**WHAT YOU ARE ASKED TO DO**
Line count for the string "link": state how many lines in the records below hold it, giving only the number.

(Dataset excerpts)
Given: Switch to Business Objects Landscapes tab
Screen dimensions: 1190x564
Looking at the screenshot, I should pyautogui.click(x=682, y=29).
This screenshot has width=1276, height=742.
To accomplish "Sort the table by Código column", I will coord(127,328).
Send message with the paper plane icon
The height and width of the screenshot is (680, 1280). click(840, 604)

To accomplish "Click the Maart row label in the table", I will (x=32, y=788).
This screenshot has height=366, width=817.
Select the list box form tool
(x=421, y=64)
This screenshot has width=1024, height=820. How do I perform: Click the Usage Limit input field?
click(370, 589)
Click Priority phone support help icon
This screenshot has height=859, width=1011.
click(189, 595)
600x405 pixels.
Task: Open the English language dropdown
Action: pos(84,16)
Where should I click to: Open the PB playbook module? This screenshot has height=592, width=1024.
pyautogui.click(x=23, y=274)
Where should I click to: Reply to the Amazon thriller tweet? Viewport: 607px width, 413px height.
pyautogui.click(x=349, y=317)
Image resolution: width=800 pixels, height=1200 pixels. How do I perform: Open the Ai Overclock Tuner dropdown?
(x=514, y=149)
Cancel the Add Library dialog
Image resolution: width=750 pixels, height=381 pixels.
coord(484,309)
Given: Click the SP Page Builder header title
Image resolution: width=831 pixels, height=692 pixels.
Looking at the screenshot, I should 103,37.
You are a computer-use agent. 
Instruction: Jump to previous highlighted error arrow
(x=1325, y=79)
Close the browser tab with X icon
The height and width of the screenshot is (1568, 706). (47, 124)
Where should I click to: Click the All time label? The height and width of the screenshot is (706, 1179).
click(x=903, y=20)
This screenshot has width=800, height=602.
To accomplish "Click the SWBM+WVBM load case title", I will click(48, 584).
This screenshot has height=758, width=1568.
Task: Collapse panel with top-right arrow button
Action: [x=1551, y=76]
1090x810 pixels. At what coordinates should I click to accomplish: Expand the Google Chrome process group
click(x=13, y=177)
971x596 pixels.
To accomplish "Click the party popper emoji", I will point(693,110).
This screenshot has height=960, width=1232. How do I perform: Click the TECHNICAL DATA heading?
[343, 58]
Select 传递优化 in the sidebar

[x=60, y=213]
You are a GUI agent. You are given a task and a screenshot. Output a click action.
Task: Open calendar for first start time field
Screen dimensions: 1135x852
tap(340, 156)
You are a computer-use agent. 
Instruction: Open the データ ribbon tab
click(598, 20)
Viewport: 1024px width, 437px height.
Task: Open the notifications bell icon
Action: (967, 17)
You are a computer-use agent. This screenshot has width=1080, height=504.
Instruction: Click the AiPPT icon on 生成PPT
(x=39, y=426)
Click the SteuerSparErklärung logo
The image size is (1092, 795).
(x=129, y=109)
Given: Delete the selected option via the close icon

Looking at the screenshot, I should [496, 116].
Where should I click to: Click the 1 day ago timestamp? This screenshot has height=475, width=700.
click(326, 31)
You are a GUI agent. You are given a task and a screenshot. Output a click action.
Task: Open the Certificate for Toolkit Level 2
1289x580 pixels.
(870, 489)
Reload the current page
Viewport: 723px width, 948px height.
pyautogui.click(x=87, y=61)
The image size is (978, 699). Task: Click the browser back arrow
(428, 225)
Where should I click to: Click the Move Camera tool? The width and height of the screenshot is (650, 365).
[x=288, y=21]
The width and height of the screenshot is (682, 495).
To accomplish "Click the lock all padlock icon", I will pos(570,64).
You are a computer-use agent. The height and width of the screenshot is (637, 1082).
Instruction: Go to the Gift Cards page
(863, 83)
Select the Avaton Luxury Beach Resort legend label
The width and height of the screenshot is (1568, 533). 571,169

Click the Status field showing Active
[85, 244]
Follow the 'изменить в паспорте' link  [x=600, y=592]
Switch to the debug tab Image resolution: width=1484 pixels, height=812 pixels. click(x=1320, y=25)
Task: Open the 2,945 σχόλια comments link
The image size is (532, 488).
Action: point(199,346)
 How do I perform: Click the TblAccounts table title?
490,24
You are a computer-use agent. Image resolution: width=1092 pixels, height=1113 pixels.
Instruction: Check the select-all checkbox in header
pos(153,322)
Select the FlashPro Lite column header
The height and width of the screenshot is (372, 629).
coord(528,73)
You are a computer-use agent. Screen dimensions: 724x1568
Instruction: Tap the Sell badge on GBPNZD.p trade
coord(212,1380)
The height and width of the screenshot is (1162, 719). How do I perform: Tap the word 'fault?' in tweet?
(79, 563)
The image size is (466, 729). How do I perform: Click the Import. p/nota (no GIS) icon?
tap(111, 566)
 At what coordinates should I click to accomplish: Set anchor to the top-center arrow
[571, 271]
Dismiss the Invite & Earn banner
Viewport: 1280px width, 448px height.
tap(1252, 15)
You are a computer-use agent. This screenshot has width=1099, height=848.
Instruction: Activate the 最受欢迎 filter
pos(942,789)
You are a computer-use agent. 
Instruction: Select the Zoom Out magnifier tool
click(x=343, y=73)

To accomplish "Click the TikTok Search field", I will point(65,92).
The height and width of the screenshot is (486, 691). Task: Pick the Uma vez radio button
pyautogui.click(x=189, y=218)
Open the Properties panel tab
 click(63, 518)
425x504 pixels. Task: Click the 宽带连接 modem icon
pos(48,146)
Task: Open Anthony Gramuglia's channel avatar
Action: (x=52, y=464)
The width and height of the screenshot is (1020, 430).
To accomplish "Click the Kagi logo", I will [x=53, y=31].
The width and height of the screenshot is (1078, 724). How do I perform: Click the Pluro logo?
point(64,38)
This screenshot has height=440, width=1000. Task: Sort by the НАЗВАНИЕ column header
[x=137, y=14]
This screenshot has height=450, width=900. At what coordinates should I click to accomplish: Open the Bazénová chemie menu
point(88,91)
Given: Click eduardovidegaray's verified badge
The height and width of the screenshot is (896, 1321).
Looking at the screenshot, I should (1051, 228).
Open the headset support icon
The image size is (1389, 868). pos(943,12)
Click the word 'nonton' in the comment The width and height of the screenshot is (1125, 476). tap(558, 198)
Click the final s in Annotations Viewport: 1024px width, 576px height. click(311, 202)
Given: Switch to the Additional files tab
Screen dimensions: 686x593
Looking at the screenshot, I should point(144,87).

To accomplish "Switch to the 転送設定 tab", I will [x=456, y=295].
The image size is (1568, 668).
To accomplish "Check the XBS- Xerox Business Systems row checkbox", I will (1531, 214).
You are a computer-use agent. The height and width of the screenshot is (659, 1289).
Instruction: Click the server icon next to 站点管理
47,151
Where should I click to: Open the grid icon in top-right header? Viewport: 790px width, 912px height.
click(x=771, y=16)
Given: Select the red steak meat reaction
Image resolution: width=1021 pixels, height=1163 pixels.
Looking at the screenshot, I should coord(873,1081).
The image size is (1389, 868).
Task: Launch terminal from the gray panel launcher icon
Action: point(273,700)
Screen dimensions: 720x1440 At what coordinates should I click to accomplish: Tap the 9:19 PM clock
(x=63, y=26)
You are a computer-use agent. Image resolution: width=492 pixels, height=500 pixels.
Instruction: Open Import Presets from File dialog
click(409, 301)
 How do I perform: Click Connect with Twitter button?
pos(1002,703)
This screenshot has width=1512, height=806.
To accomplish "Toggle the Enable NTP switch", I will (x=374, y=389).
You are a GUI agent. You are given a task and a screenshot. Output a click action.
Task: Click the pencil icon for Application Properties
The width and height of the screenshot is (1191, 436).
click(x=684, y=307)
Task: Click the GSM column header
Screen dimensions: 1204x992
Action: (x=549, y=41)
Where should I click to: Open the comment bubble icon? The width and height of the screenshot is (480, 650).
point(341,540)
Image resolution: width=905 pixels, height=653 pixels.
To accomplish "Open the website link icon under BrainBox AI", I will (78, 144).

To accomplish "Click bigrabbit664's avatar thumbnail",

**SOLUTION FOR THIS EXERCISE**
3